Toda desobediência à Lei traz consequências, por isso graça não é libertinagem. Paulo escreve: “Que diremos então? Continuaremos pecando para que a graça aumente? De maneira nenhuma! Nós, os que morremos para o pecado, como podemos continuar vivendo nele?” (Romanos 6:1-2). Agora, pela graça, a consciência e a responsabilidade governam nossas ações. Por exemplo, se uma pessoa infringe as leis de trânsito, ela poderá sofrer punição, como também as consequências de um grave acidente. Porém, se ela obedece às leis de trânsito pela consciência (evitam acidentes) e não pelo medo da punição, a lei perde sua força, embora continue valendo.

No VT Deus diz que omitir o dízimo implica em maldição (Malaquias 3:9). Mas o NT diz que Cristo nos redimiu da maldição da lei (Gálatas 3:13). Óbvio que se refere aos que agora estão debaixo da graça, que obedecem por consciência e responsabilidade, e não por medo da punição do inferno.
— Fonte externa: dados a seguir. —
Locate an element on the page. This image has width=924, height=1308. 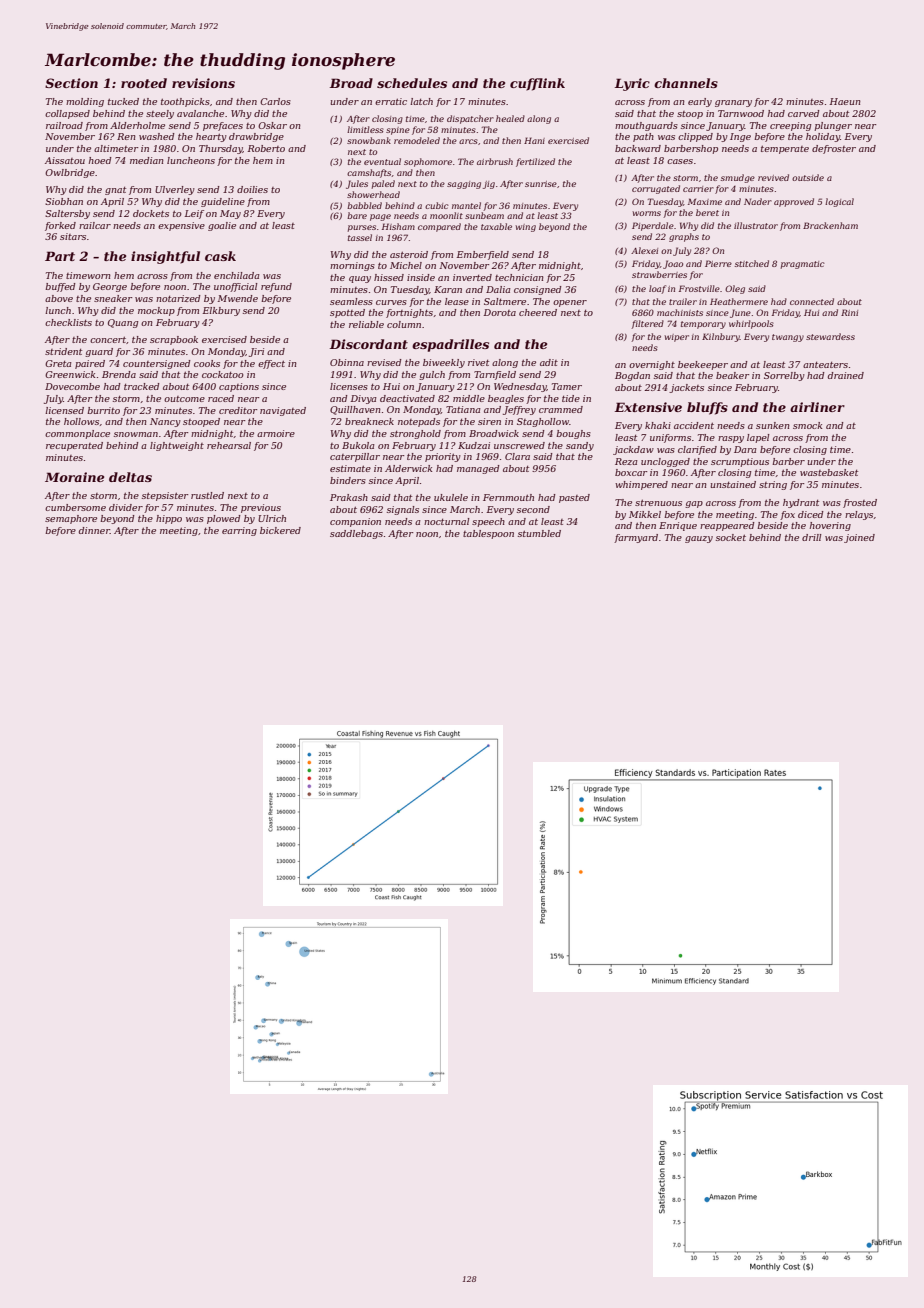
drained is located at coordinates (846, 375).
Porém, as consequências da quebra da lei continuam acontecendo, porque a lei continua valendo! Portanto, se não pratico o dízimo, sou privado das bênçãos e promessas de Deus; mas, se pela consciência eu o pratico, colherei bênçãos para mim e meus irmãos. Ele nos dá a promessa de que repreenderá o mal (v.11) se tão somente ousarmos confiar nEle e obedecer-Lhe.

 

Graça: gratidão pela bênção, bênção pela gratidão

Muito antes da Lei Jacó fez o voto com Deus de dar o dízimo de tudo (Gênesis 28:20-22). O voto de Jacó veio diretamente do seu coração cheio de gratidão 400 anos antes da Lei!
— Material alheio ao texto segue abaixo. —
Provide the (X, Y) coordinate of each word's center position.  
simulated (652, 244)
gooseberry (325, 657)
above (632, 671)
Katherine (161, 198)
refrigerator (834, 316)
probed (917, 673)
Deus considera o dízimo santo (Levítico 27:30). A palavra “santo” significa “separado” e “colocado à parte”. Devemos tirar de dentro da nossa casa o que é consagrado a Ele (Deuteronômio 26:13-14).
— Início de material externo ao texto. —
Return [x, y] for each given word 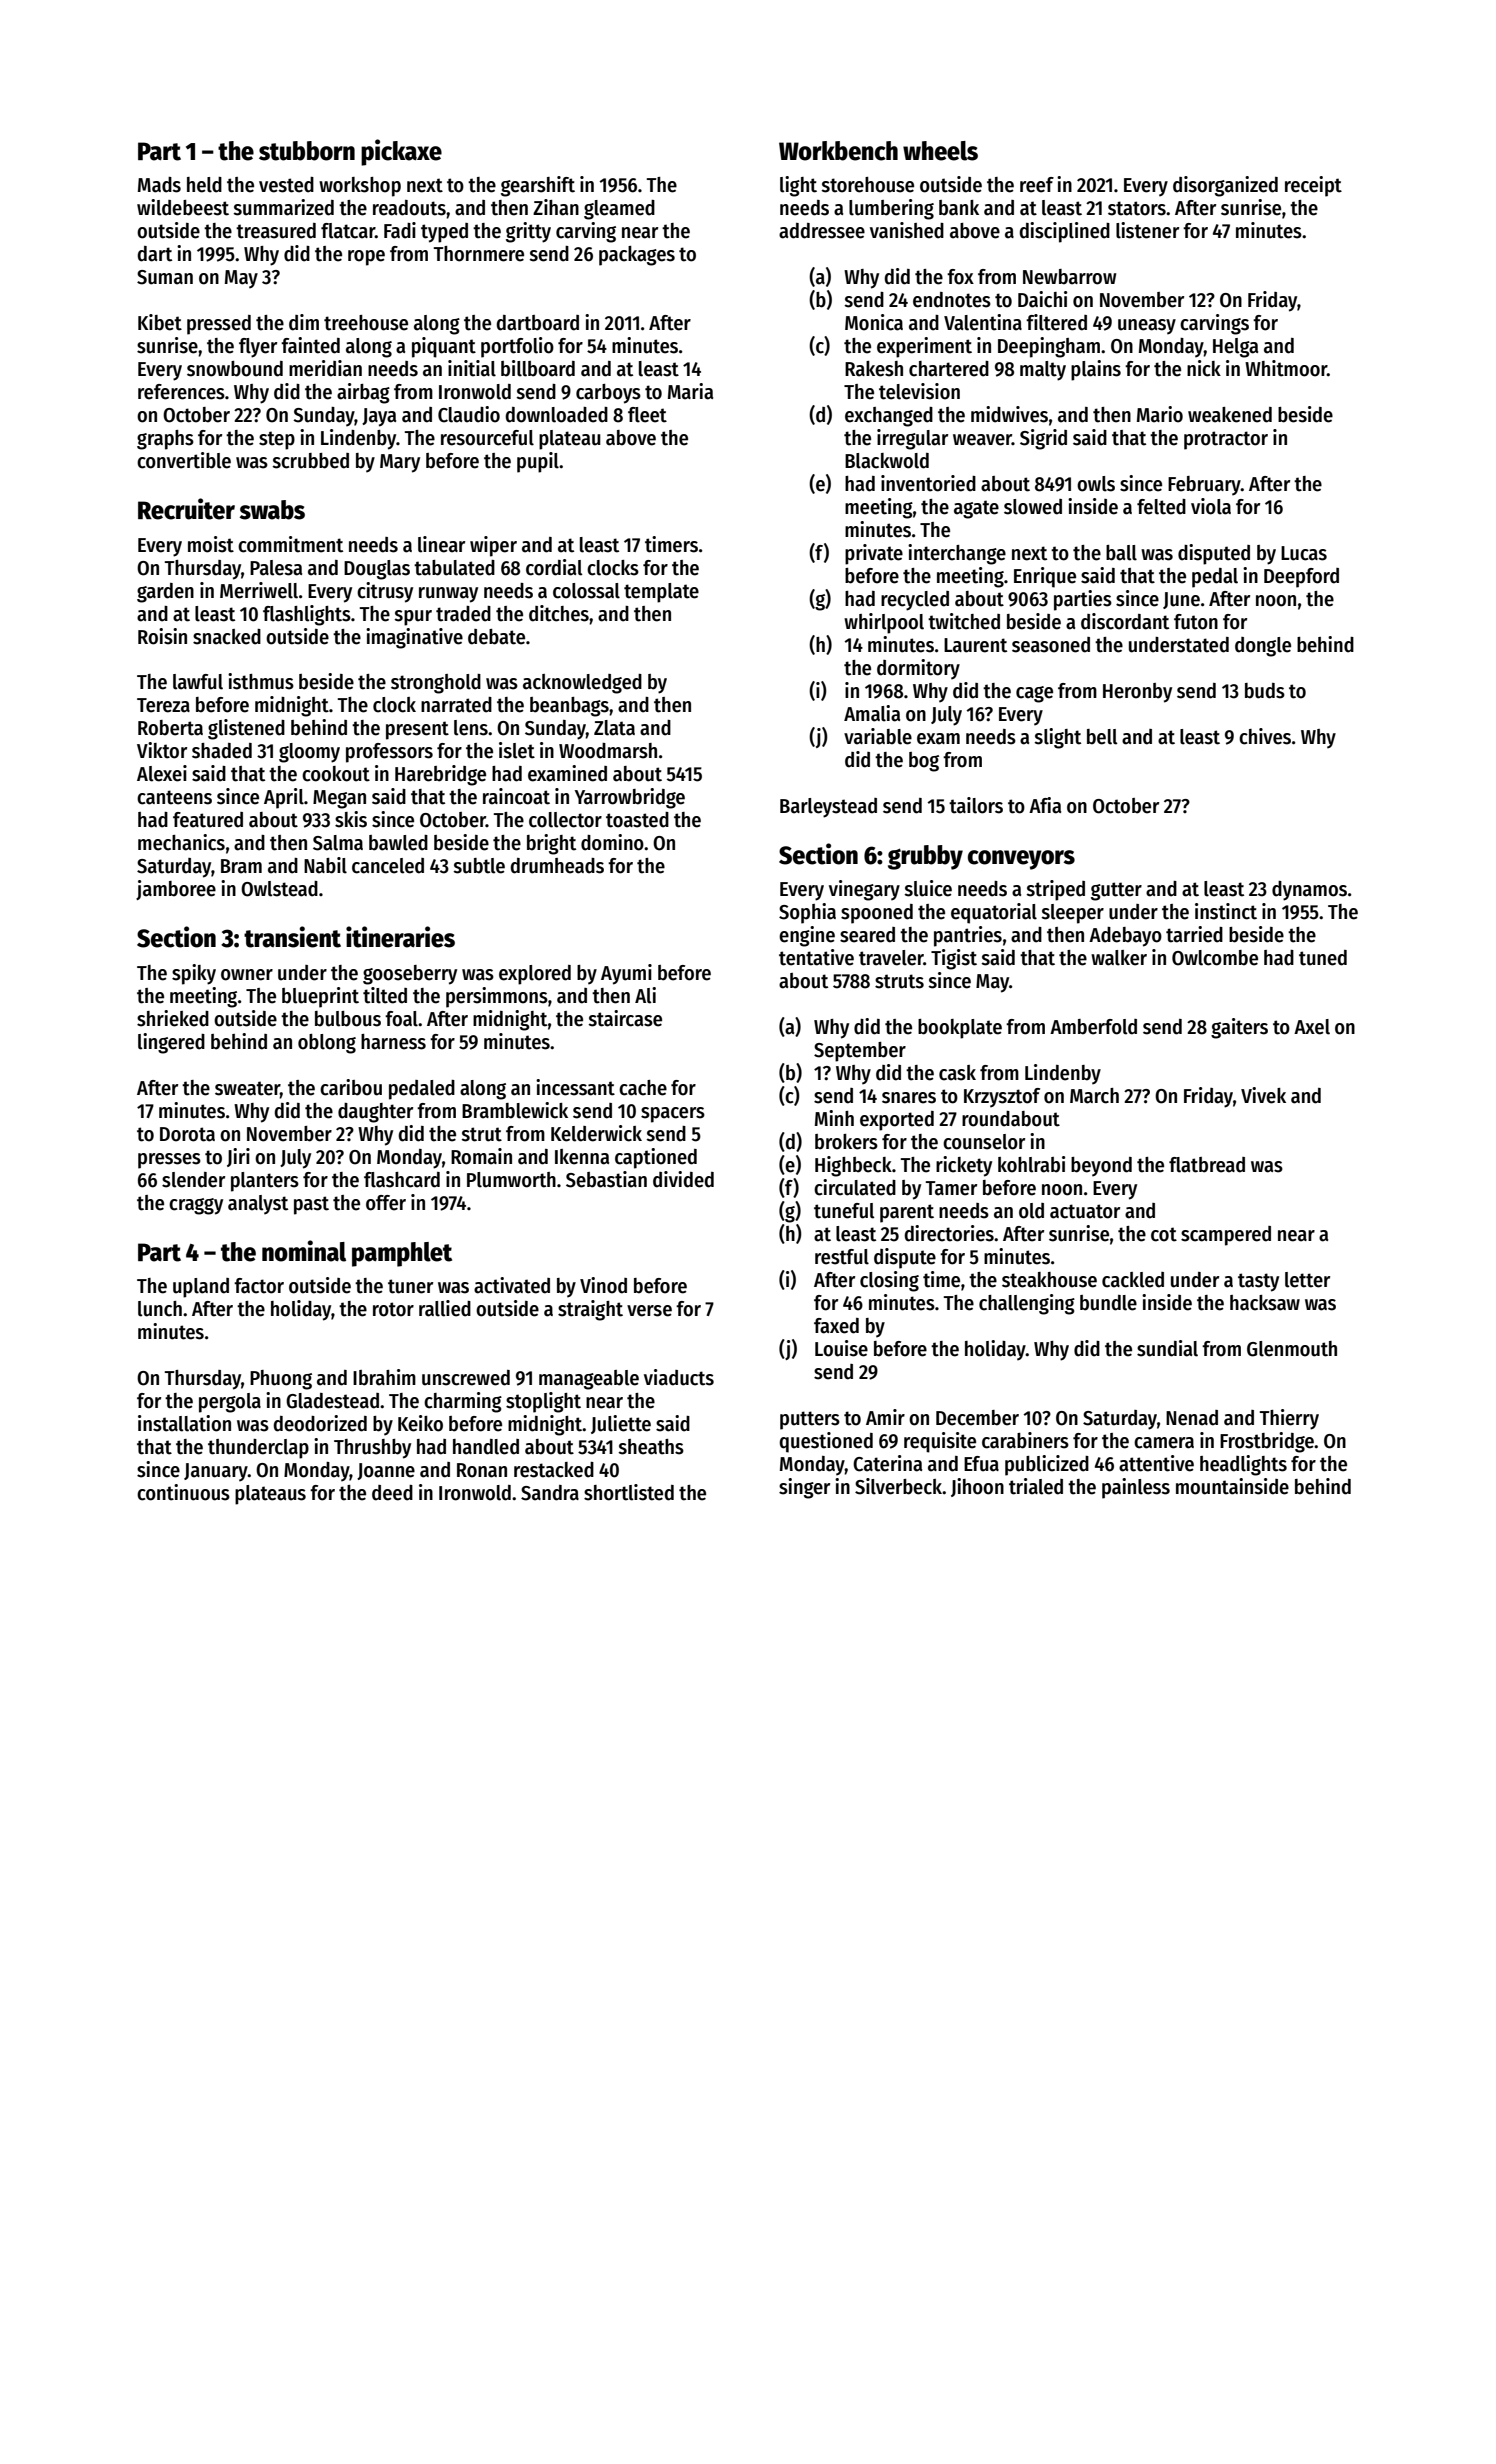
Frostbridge [1267, 1442]
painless [1136, 1488]
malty [1043, 371]
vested [286, 185]
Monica [874, 322]
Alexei [162, 773]
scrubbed [310, 461]
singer [804, 1488]
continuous [183, 1492]
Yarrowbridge [630, 798]
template [661, 593]
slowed [1033, 507]
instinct [1226, 911]
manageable [589, 1380]
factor [259, 1286]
Jesus fez uma declaração sobre o dízimo (Mateus 23:23). Ele repreendeu os fariseus, que eram meticulosos quanto ao dízimo, mas negligenciavam as questões mais sérias. O dízimo em si mesmo é legalismo e religiosidade, mas como expressão de obediência num conjunto de ações que revelam o amor a Deus acima de tudo e ao próximo, atrai a bênção!

II Crônicas 31:4-10 relata que quando o povo de Deus começou a dar o dízimo, Deus começou a abençoá-lo ainda mais. Este ciclo ascendente de bênção e abundância resultou em montões de bens e de alimento na casa de Deus. O dízimo abençoa o povo de Deus, mas também traz provisão para a casa de Deus. Malaquias diz: “… Para que haja alimento em minha casa” (3:10). Quando há provisão na casa de Deus, não há limites para a expansão do Reino de Deus na terra. Amém!